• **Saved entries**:
╭──
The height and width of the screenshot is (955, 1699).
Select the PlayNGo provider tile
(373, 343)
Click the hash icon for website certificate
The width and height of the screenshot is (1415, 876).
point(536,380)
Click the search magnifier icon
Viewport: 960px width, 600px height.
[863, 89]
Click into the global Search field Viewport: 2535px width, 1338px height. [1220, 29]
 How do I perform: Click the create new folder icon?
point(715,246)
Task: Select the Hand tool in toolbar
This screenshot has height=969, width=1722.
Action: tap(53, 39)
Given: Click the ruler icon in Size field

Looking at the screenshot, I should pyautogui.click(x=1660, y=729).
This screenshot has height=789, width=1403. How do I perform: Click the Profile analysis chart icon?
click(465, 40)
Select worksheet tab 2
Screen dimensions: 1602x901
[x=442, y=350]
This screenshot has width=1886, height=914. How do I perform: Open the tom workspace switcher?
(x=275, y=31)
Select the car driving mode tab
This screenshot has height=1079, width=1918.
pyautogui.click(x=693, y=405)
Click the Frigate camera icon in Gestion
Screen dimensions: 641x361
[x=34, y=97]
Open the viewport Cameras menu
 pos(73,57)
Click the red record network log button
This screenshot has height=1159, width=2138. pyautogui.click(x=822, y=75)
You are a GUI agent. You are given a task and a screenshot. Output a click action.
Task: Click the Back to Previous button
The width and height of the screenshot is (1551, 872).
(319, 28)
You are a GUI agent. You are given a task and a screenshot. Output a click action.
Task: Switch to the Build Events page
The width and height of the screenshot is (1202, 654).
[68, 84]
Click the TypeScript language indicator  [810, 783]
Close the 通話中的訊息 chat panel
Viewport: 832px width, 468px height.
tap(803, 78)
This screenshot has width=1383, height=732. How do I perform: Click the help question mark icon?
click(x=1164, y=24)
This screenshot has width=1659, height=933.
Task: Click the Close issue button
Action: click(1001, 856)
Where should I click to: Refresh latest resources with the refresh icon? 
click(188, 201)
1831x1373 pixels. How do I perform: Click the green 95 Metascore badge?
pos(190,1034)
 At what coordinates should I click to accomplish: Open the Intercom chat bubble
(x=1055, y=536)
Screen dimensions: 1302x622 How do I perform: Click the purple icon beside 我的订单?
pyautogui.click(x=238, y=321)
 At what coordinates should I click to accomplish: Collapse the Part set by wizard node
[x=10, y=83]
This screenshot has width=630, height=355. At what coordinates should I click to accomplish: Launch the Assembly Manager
╰──
• **EXERCISE OBJECTIVE**:
When you reach the end of the data above, set it all down again unchanged.

• **ANSWER TO THIS EXERCISE**:
The height and width of the screenshot is (955, 1699).
Select the PlayNGo provider tile
(373, 343)
Click the hash icon for website certificate
The width and height of the screenshot is (1415, 876).
point(536,380)
Click the search magnifier icon
Viewport: 960px width, 600px height.
[863, 89]
Click into the global Search field Viewport: 2535px width, 1338px height. [1220, 29]
 How do I perform: Click the create new folder icon?
point(715,246)
Task: Select the Hand tool in toolbar
This screenshot has height=969, width=1722.
Action: tap(53, 39)
Given: Click the ruler icon in Size field

Looking at the screenshot, I should pyautogui.click(x=1660, y=729).
This screenshot has height=789, width=1403. How do I perform: Click the Profile analysis chart icon?
click(465, 40)
Select worksheet tab 2
Screen dimensions: 1602x901
[x=442, y=350]
This screenshot has width=1886, height=914. How do I perform: Open the tom workspace switcher?
(x=275, y=31)
Select the car driving mode tab
This screenshot has height=1079, width=1918.
pyautogui.click(x=693, y=405)
Click the Frigate camera icon in Gestion
Screen dimensions: 641x361
[x=34, y=97]
Open the viewport Cameras menu
 pos(73,57)
Click the red record network log button
This screenshot has height=1159, width=2138. pyautogui.click(x=822, y=75)
You are a GUI agent. You are given a task and a screenshot. Output a click action.
Task: Click the Back to Previous button
The width and height of the screenshot is (1551, 872).
(319, 28)
You are a GUI agent. You are given a task and a screenshot. Output a click action.
Task: Switch to the Build Events page
The width and height of the screenshot is (1202, 654).
[68, 84]
Click the TypeScript language indicator  [810, 783]
Close the 通話中的訊息 chat panel
Viewport: 832px width, 468px height.
tap(803, 78)
This screenshot has width=1383, height=732. How do I perform: Click the help question mark icon?
click(x=1164, y=24)
This screenshot has width=1659, height=933.
Task: Click the Close issue button
Action: click(1001, 856)
Where should I click to: Refresh latest resources with the refresh icon? 
click(188, 201)
1831x1373 pixels. How do I perform: Click the green 95 Metascore badge?
pos(190,1034)
 At what coordinates should I click to accomplish: Open the Intercom chat bubble
(x=1055, y=536)
Screen dimensions: 1302x622 How do I perform: Click the purple icon beside 我的订单?
pyautogui.click(x=238, y=321)
 At what coordinates should I click to accomplish: Collapse the Part set by wizard node
[x=10, y=83]
This screenshot has width=630, height=355. At what coordinates should I click to accomplish: Launch the Assembly Manager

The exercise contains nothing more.